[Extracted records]
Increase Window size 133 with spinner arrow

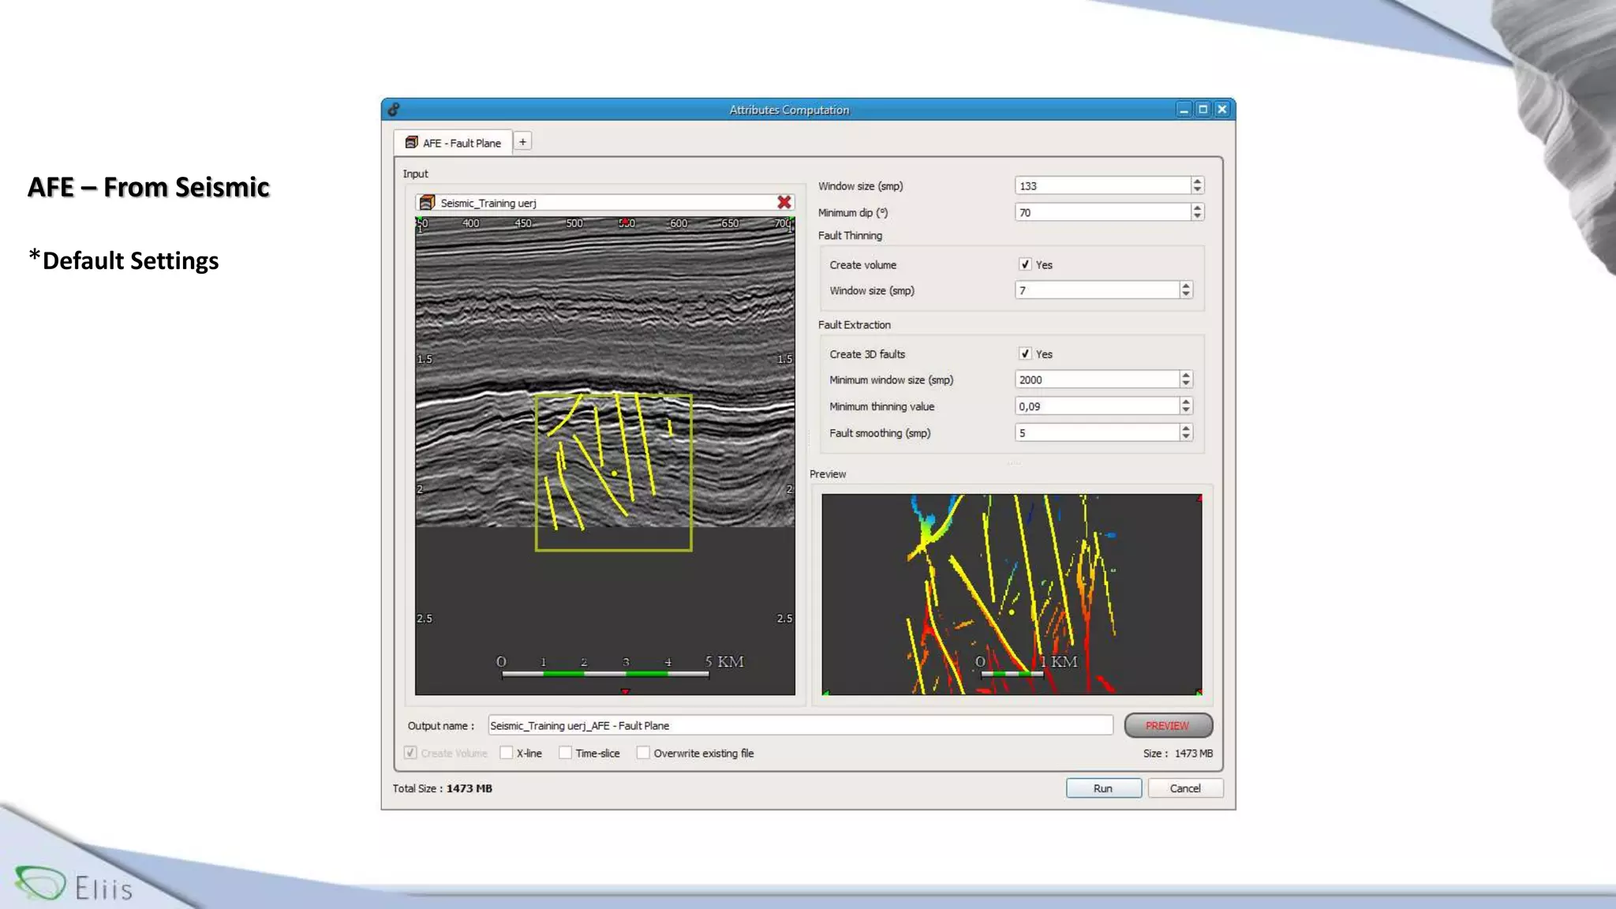pos(1197,181)
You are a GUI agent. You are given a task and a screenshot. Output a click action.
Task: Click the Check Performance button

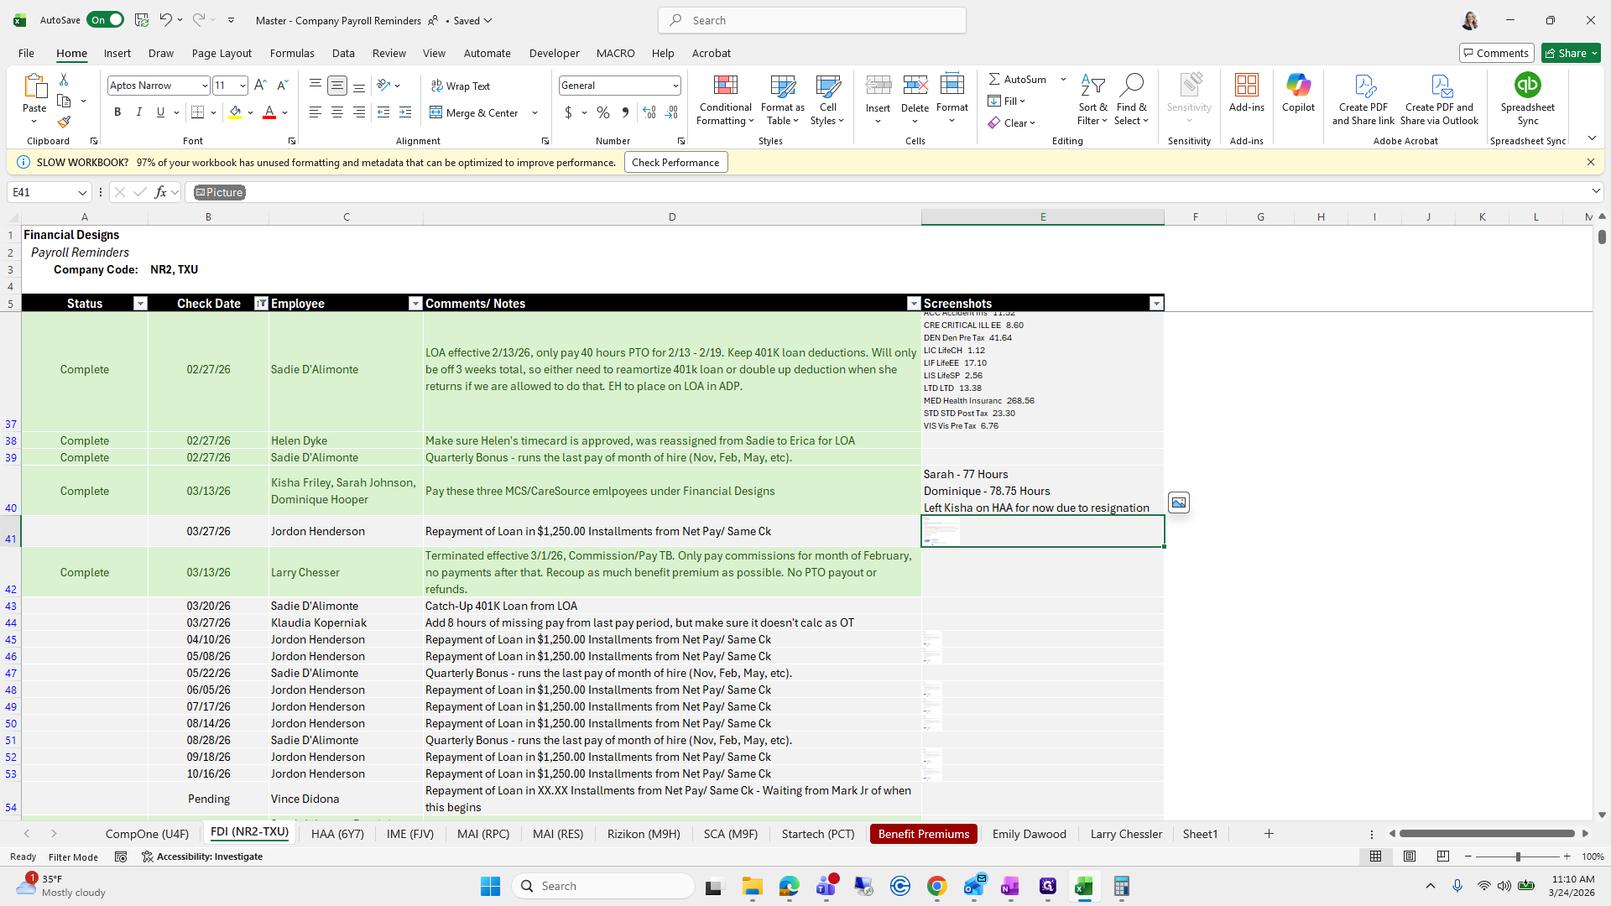[675, 163]
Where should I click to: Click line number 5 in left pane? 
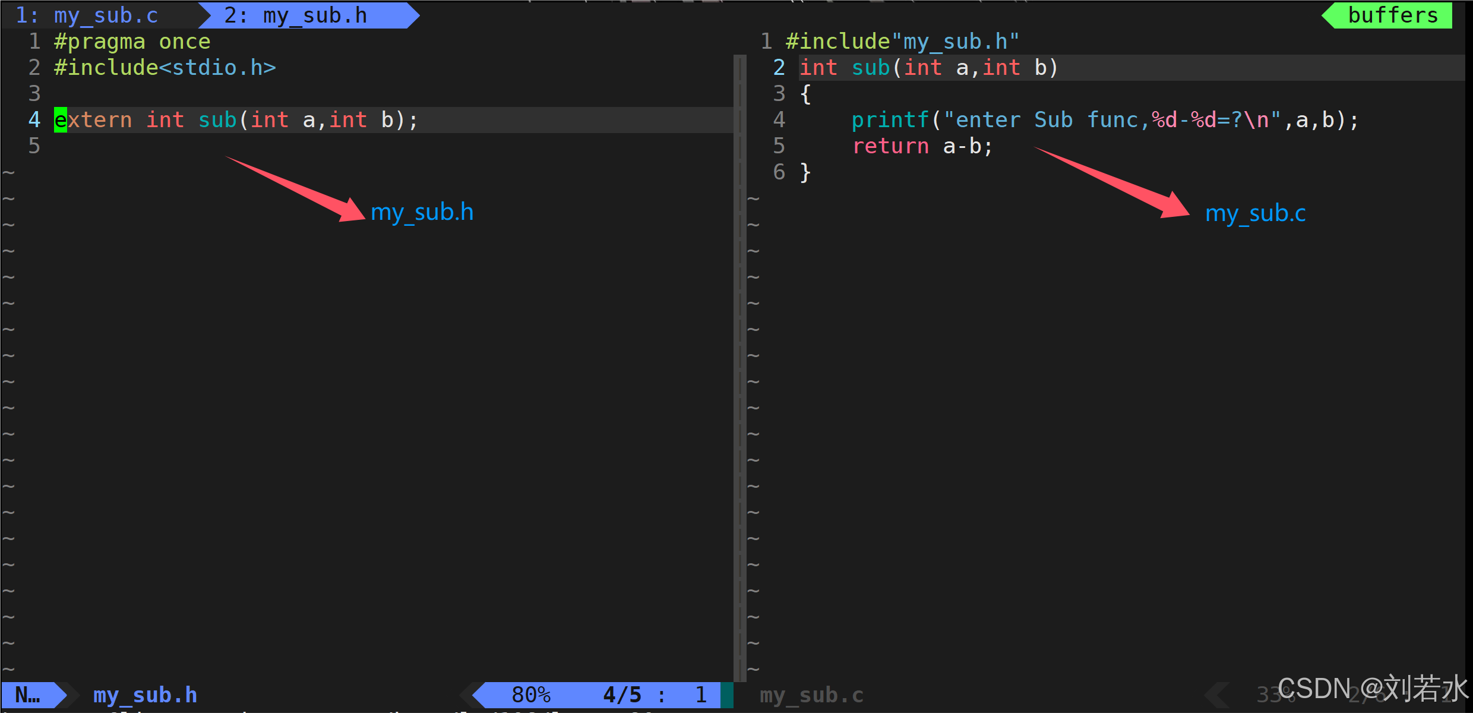(x=34, y=146)
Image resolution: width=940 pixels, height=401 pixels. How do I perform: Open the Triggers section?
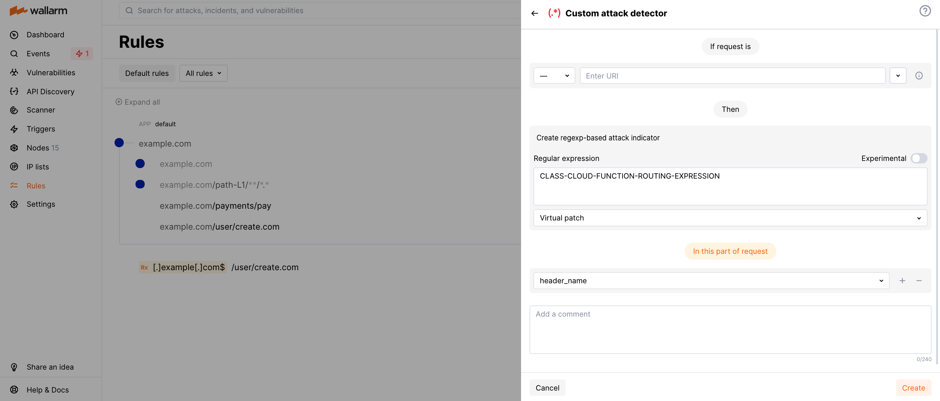(41, 129)
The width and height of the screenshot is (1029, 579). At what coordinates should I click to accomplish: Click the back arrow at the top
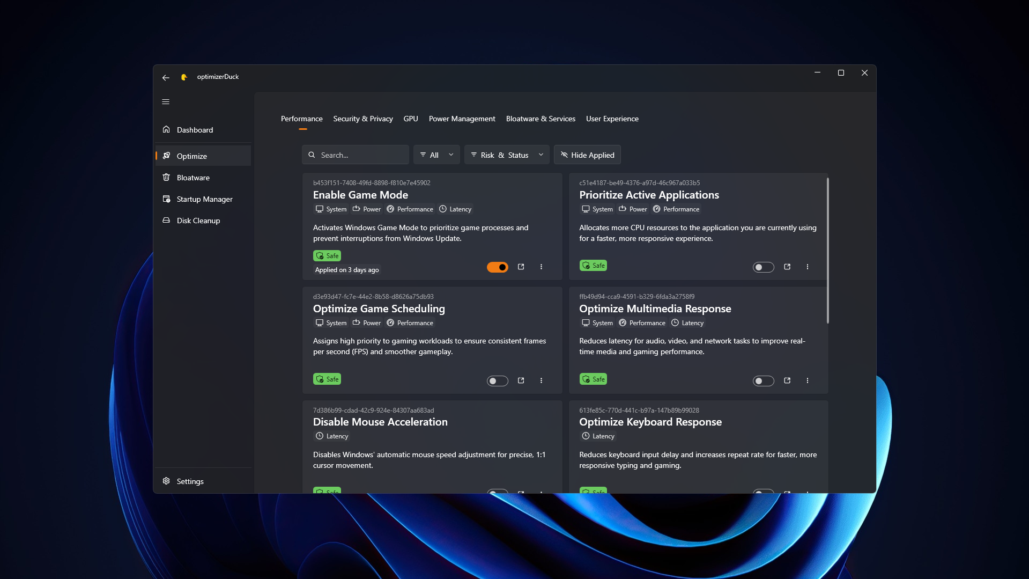coord(166,77)
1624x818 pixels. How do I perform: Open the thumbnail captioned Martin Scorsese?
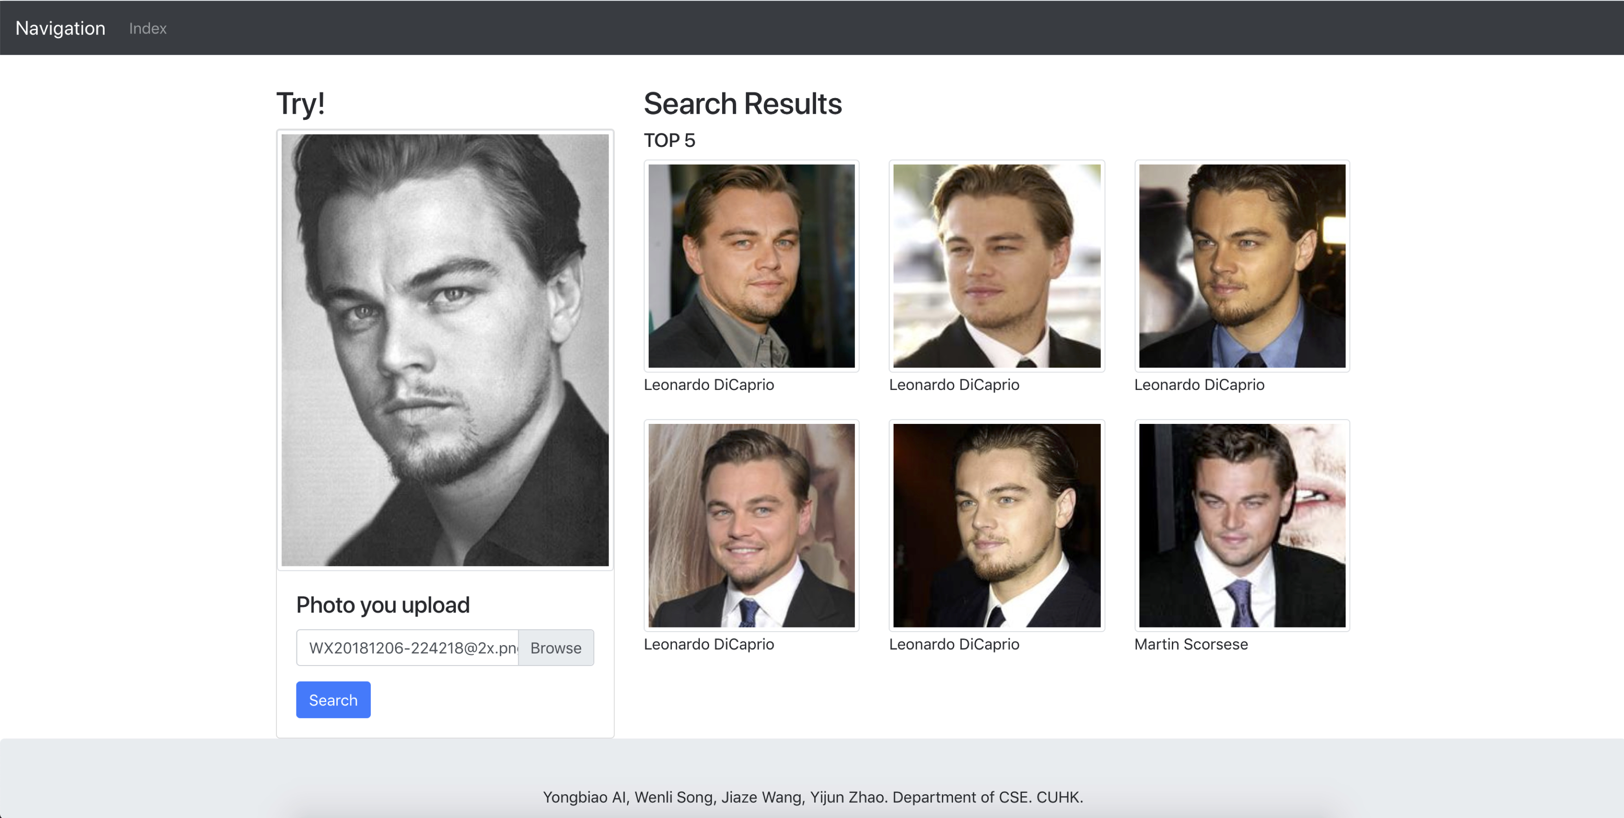pos(1241,525)
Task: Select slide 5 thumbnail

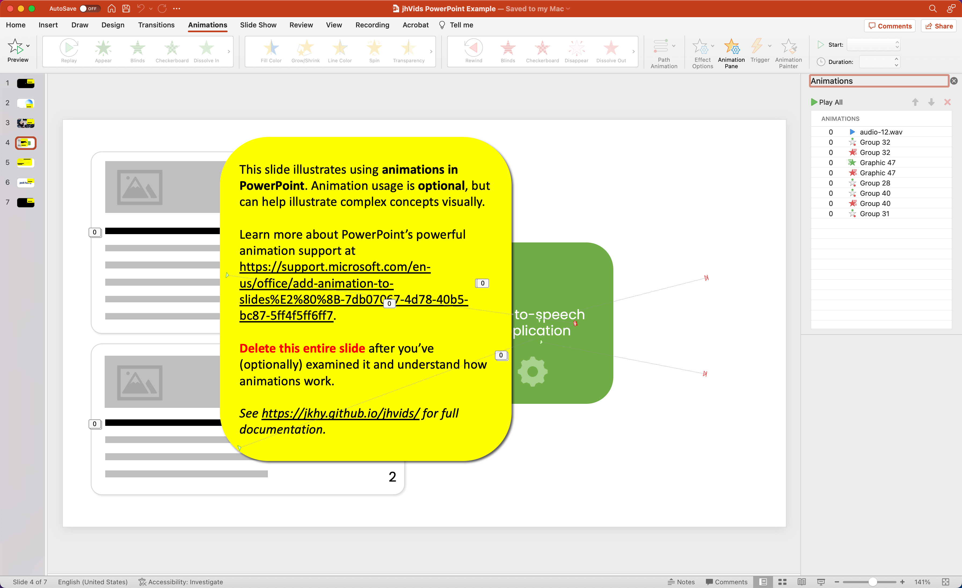Action: click(x=26, y=162)
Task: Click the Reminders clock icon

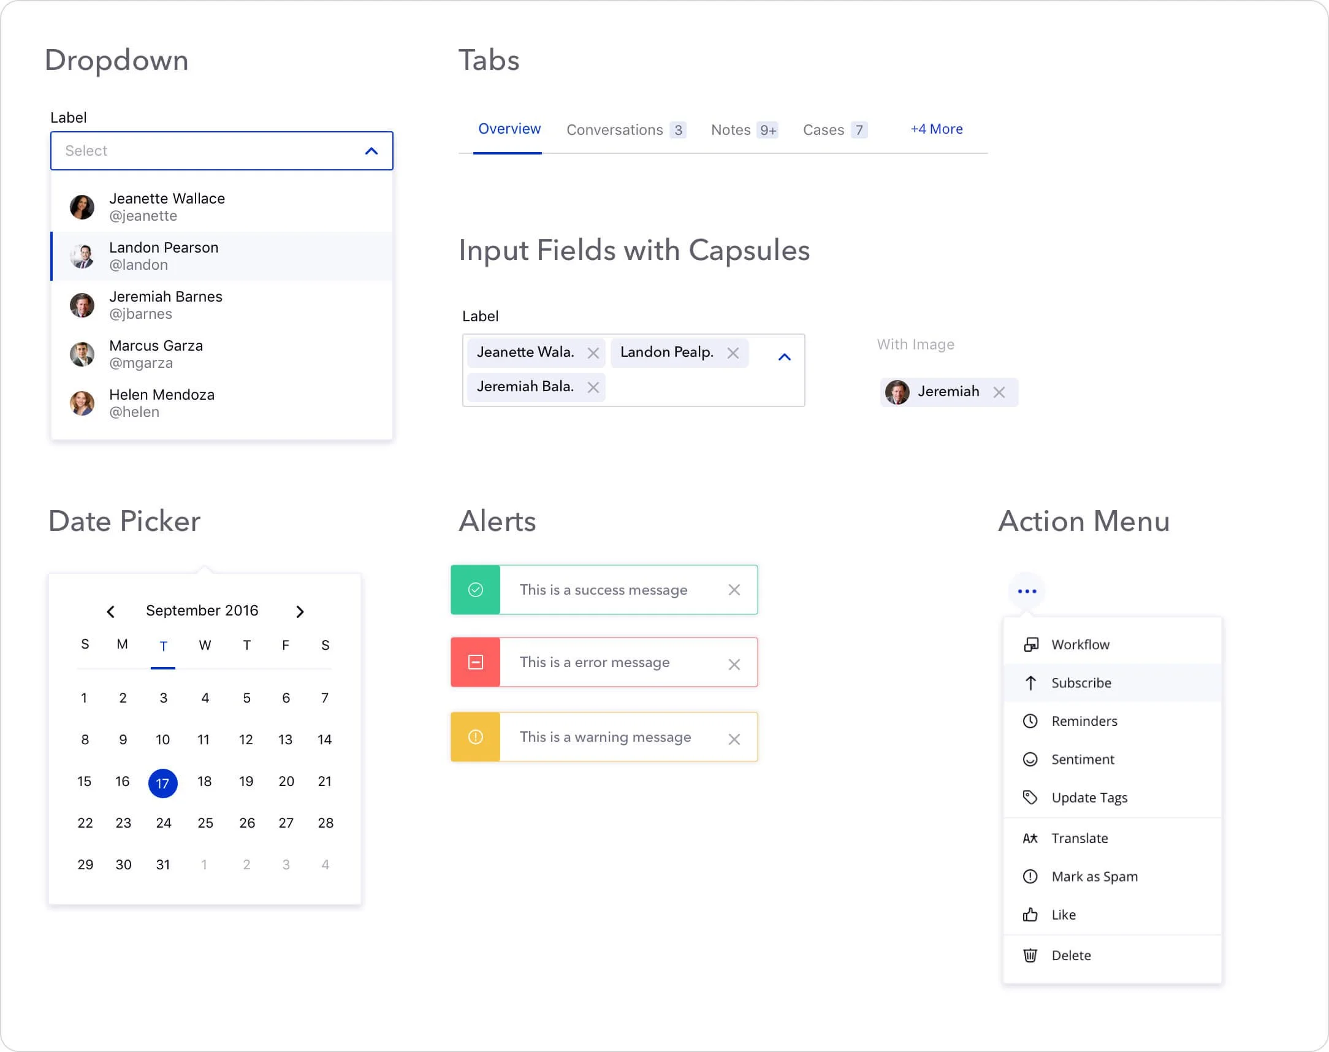Action: click(x=1030, y=721)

* REQUIREMENT
Omit the pictures; set down each record exactly.

* ANSWER TO THIS EXERCISE
Increase Window size 133 with spinner arrow

pos(1197,181)
You are a GUI agent. You are given a task and a screenshot. Output a click action.
Task: Click the Check Performance button

[675, 163]
Where should I click to: Click line number 5 in left pane? 
(x=34, y=146)
Image resolution: width=940 pixels, height=401 pixels. How do I perform: Open the Triggers section?
(41, 129)
The width and height of the screenshot is (1029, 579). At what coordinates should I click to accomplish: Click the back arrow at the top
coord(166,77)
1624x818 pixels. How do I perform: Open the thumbnail captioned Martin Scorsese?
pos(1241,525)
Task: Select slide 5 thumbnail

Action: click(x=26, y=162)
Task: Click the Reminders clock icon

Action: click(x=1030, y=721)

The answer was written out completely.